Ich kann bestätigen, dass die GRX-810 mit 42-11 hinten, vorne 2 × 11 mit 46/30 problemlos schaltet. Die B-Schraube ist zwar am Anschlag, aber der Winkel Schraube/Platte ist noch im grünen Bereich. Je nach Rahmen braucht’s evtl. noch ein Goatlink (im vorliegenden Fall funktionierte alles mit Standardkomponenten). Lediglich die Kettenlänge musste an die neuen Begebenheiten angepasst werden (im Internet kursieren zwar Videos von Umbauten mit der originalen Kette für 34-11, sieht aber zum fürchten aus) …
…und wer noch das letzte Quäntchen heraus holen will… von TA Specialites gibt es jetzt auch 2-Fach-Kettenblätter für die GRX. Damit lässt sich vorne eine 44/28 ohne viel Experimente machen. Und das sogar noch zu einem moderaten Preis. Ich hab es noch nicht getestet, habe mich aber schon gewundert, dass es so lange gedauert hat. Zusammen mit einer 11-40 Kassette gibt es eigentlich nichts mehr zu wollen…ausser vielleicht ein 42er Kettenblatt für 2fach vielleicht ;-)
@ Rainer: danke, dass ist wirklich ein interessanter Hinweis.

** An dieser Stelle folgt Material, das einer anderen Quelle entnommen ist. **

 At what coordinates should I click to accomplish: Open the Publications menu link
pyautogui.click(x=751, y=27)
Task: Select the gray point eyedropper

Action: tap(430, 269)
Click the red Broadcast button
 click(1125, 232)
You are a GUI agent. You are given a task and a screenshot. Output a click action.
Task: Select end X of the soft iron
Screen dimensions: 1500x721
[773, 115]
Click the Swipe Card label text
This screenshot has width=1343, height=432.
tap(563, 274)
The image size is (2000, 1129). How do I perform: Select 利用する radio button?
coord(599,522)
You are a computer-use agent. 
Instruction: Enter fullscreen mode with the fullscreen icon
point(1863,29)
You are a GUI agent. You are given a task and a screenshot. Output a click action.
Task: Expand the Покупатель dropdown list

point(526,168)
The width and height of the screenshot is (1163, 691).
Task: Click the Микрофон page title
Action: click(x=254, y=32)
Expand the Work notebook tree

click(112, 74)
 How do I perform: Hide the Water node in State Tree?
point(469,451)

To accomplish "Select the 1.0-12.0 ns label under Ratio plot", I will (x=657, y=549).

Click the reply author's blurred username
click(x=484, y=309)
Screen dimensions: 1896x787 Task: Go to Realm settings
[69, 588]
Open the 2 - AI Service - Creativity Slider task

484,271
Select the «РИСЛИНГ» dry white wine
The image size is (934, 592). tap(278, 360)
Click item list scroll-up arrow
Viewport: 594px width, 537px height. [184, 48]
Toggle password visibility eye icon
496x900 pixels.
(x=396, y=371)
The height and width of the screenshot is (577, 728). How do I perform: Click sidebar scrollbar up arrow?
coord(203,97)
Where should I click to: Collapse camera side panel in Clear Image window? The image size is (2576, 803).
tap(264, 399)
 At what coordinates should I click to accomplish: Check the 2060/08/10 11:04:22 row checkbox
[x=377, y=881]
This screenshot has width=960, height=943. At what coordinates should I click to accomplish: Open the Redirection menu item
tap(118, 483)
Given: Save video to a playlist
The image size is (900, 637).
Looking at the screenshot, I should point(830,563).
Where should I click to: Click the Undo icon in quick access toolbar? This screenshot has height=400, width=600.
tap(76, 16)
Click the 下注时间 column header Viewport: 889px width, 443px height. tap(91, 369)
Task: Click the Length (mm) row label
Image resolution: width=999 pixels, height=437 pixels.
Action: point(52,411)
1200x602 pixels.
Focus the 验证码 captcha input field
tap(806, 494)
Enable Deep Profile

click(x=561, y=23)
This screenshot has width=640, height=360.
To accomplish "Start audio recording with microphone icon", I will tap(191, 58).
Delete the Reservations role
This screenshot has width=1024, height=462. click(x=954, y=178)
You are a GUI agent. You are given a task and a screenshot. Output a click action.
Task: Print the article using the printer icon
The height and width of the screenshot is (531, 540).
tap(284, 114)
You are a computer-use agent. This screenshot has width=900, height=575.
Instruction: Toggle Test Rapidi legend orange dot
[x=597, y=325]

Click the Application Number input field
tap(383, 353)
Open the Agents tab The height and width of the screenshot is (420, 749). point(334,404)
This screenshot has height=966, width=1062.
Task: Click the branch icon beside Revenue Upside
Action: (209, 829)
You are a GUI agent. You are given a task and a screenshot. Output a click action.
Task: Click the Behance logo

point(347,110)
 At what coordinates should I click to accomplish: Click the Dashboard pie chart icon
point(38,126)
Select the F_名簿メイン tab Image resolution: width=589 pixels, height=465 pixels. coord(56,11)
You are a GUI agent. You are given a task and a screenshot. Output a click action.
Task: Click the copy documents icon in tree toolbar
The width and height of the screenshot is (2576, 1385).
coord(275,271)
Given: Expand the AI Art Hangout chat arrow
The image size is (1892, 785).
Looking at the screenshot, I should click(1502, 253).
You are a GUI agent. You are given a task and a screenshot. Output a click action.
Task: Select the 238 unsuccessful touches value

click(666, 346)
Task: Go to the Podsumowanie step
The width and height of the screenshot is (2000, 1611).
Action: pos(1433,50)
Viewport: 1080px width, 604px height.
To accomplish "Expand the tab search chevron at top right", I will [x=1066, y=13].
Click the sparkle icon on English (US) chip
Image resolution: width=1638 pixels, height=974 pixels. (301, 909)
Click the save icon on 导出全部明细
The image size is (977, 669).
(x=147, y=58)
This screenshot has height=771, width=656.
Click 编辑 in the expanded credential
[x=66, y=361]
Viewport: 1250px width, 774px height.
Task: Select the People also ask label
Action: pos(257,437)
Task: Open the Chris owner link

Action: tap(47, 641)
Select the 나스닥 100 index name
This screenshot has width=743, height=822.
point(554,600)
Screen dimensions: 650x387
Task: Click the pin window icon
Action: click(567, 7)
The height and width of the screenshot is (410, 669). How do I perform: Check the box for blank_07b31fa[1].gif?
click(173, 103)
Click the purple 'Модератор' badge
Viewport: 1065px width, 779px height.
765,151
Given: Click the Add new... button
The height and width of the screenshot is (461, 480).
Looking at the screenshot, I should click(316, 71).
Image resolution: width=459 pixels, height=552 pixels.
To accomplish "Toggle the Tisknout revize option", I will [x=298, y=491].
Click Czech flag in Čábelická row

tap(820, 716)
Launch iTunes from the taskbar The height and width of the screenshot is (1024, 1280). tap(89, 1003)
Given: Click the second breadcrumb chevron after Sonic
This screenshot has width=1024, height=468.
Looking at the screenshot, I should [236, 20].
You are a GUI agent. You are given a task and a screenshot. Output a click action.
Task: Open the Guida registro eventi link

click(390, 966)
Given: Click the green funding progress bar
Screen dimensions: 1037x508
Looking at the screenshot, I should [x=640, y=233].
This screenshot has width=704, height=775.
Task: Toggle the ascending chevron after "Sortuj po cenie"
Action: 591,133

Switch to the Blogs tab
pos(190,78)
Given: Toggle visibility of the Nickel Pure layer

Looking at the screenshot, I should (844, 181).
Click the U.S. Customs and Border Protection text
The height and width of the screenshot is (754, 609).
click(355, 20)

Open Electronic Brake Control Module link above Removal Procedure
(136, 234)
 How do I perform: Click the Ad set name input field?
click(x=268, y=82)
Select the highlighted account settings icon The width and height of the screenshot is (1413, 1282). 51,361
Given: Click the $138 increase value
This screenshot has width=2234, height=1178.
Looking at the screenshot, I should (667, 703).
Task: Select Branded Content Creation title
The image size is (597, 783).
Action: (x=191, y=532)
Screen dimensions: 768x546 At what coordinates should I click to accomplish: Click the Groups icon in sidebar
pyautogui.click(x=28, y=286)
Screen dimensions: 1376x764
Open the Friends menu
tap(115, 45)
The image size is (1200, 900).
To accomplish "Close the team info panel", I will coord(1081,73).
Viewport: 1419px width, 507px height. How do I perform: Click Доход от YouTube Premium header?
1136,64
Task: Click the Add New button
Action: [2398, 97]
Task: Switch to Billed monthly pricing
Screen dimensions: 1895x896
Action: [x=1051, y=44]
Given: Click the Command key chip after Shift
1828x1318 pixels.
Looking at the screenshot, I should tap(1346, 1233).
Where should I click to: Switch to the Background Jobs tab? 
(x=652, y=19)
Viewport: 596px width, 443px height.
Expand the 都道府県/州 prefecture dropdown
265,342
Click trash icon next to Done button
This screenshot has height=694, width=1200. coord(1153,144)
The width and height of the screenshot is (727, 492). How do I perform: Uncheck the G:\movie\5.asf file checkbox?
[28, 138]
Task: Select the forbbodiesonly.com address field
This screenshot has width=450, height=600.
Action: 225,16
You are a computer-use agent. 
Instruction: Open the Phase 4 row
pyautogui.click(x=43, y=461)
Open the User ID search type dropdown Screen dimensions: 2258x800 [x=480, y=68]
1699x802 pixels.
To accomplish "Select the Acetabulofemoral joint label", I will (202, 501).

Insbesondere, da zumindest ich solche Traditionsmarken – noch dazu aus Frankreich – etwas aus den Augen verloren habe.
Den Umbau habe ich auch schon hinter mir. Ich frage mich aber gerade, ob das neue 1×12 GRX SGS Schaltwerk dem Umbau ersparen kann. Dann hätte das 12-fach-Zeug schonmal was Gutes :-)
@Rainer: ich habe mir die TA Kettenblätter 28/44 gekauft und kann sie empfehlen. Es gibt keine Einbußen beim Schaltvorgang. Nur der Preis, naja.
Als nun pensionierter Weltenbummler möchte ich noch meine altmodische Konfiguration präsentieren, eine Lösung, welche mich inkl. schwerer Ladung die letzten 10 Jahre über alle Berge gebracht hat: Deore M590 9-Speed 22/36/46Z (modifiziert von 26/36/48) und 11-34 (anfänglich 11-32).
Nach 19 Jahren und etwas mehr als 90’000km mit Velotraum steht ein Recycling an, der Rahmen bleibt (aber neue Farbe), alles andere wird ausgetauscht. Bis zum heutigen Tag haben die LX V-Brakes, 3×9 LX Bremsschalthebel, XT-Umwerfer und XT-Wechsel gehalten. Sie würden auch noch weiter halten. Aber irgendwie brauche ich leichtes Face Lifting. :-) Dreifach wird aber bleiben.
Ganz oben heißt es, dass das Tuning beim GRX RD-812 Schaltwerk funktionietrt.
Ich habe das GRX FD RX 812…was ist da nun der Unterschied, bzw geht es damit auch?
@Guido: »FD« bezeichnet den Umwerfer und ein Schaltwerk mit der Bezeichnung GRX-FD… gibt es meines Wissens nicht.